# Khon Kaen/Roi-Et/Udon Thani: opinions



## Grennor (Nov 27, 2008)

I am considering moving with my Thai lady to Khon Kaen/Roi-Et/Udon Thani area later this year, would appreciate any opinions on such a move to this area for a non Thai speaking Brit. all views/opinions of these areas welcomed.Grennor


----------



## joseph44 (May 4, 2011)

Grennor said:


> I am considering moving with my Thai lady to Khon Kaen/Roi-Et/Udon Thani area later this year, would appreciate any opinions on such a move to this area for a non Thai speaking Brit. all views/opinions of these areas welcomed.Grennor


Wherever you move to, you'll do fine as long as you don't move too close to your family in law. 
Khon Kaen and Udon Thani (the cities) are well populated by "farangs" and also bars and entertainment-venues are on hand. I don't know enough about Roi-Et.


----------



## Grennor (Nov 27, 2008)

joseph44 said:


> Wherever you move to, you'll do fine as long as you don't move too close to your family in law.

Given information

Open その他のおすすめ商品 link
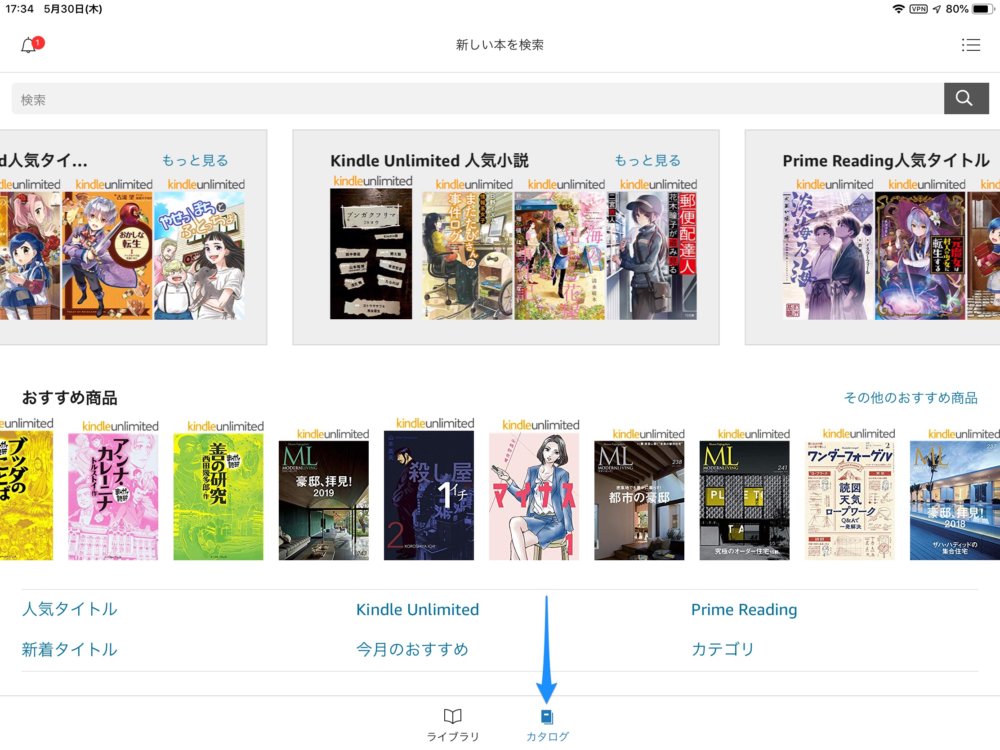Viewport: 1000px width, 750px height. pos(910,397)
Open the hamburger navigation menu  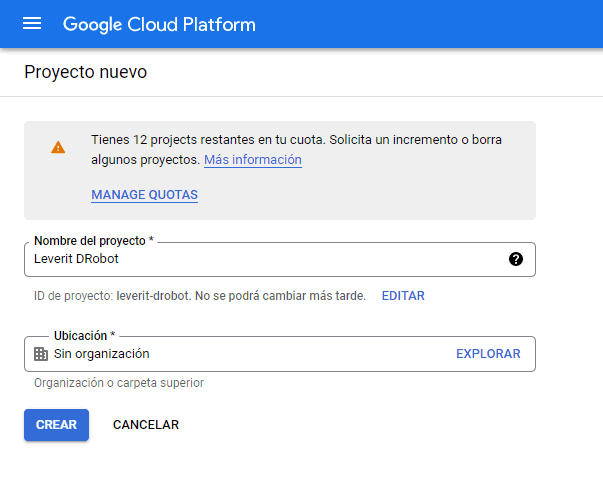[32, 24]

Request 1
In the forum thread about moving to Khon Kaen, Roi-Et or Udon Thani, which place does joseph44 say he does not know enough about?
Request 2
Write out the stretch of the forum thread about moving to Khon Kaen, Roi-Et or Udon Thani from "## joseph44 (May" through "enough about Roi-Et.".
Request 3
Extend the forum thread about moving to Khon Kaen, Roi-Et or Udon Thani from where it stops.

Expected answer 1
Roi-Et.

Expected answer 2
## joseph44 (May 4, 2011)

Grennor said:


> I am considering moving with my Thai lady to Khon Kaen/Roi-Et/Udon Thani area later this year, would appreciate any opinions on such a move to this area for a non Thai speaking Brit. all views/opinions of these areas welcomed.Grennor


Wherever you move to, you'll do fine as long as you don't move too close to your family in law. 
Khon Kaen and Udon Thani (the cities) are well populated by "farangs" and also bars and entertainment-venues are on hand. I don't know enough about Roi-Et.

Expected answer 3
> Khon Kaen and Udon Thani (the cities) are well populated by "farangs" and also bars and entertainment-venues are on hand. I don't know enough about Roi-Et.


Cheers , Joseph for your candid reply, good to know there will be other "farangs" to talk to if the need should arise , any idea about the golf courses in those areas,do they exist ? if so are they on a par with the ones beetween Bangkok & pattaya ? ..........Grennor


----------



## Song_Si (Jun 11, 2010)

hi - this link was on another thread here for golf courses in Thailand

Thai Golfer

this page lists golf facilities in the three areas you named


----------



## Grennor (Nov 27, 2008)

thanks for the link Song Si, I will probably spend many happy hours trawling through the courses. Cheers .......Grennor.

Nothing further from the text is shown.